● **Work order**
Nothing but the lines from the one containing "This screenshot has width=889, height=741." to the end of the records below should be output, each exactly as written.

┏━━

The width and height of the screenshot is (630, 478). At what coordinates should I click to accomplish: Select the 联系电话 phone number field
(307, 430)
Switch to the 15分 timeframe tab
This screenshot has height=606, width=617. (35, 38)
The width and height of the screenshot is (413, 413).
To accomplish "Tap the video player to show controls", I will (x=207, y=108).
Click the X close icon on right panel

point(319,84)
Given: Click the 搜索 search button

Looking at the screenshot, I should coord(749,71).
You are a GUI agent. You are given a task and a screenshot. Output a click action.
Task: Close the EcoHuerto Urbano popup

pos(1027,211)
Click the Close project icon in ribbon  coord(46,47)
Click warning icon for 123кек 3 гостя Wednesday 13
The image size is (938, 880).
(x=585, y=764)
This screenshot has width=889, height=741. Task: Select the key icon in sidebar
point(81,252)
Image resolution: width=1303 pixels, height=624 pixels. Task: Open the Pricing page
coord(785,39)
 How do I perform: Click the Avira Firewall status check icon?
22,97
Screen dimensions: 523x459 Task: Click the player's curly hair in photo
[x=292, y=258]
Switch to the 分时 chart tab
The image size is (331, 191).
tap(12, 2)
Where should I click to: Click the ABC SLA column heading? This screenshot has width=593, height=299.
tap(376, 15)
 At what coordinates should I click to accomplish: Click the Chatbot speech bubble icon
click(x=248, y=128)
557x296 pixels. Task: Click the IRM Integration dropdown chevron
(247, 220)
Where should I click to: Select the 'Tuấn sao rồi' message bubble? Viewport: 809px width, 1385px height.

┗━━

● **Response**
This screenshot has width=889, height=741. Task: Select the key icon in sidebar
point(81,252)
Image resolution: width=1303 pixels, height=624 pixels. Task: Open the Pricing page
coord(785,39)
 How do I perform: Click the Avira Firewall status check icon?
22,97
Screen dimensions: 523x459 Task: Click the player's curly hair in photo
[x=292, y=258]
Switch to the 分时 chart tab
The image size is (331, 191).
tap(12, 2)
Where should I click to: Click the ABC SLA column heading? This screenshot has width=593, height=299.
tap(376, 15)
 At what coordinates should I click to accomplish: Click the Chatbot speech bubble icon
click(x=248, y=128)
557x296 pixels. Task: Click the IRM Integration dropdown chevron
(247, 220)
Where should I click to: Select the 'Tuấn sao rồi' message bubble? Viewport: 809px width, 1385px height.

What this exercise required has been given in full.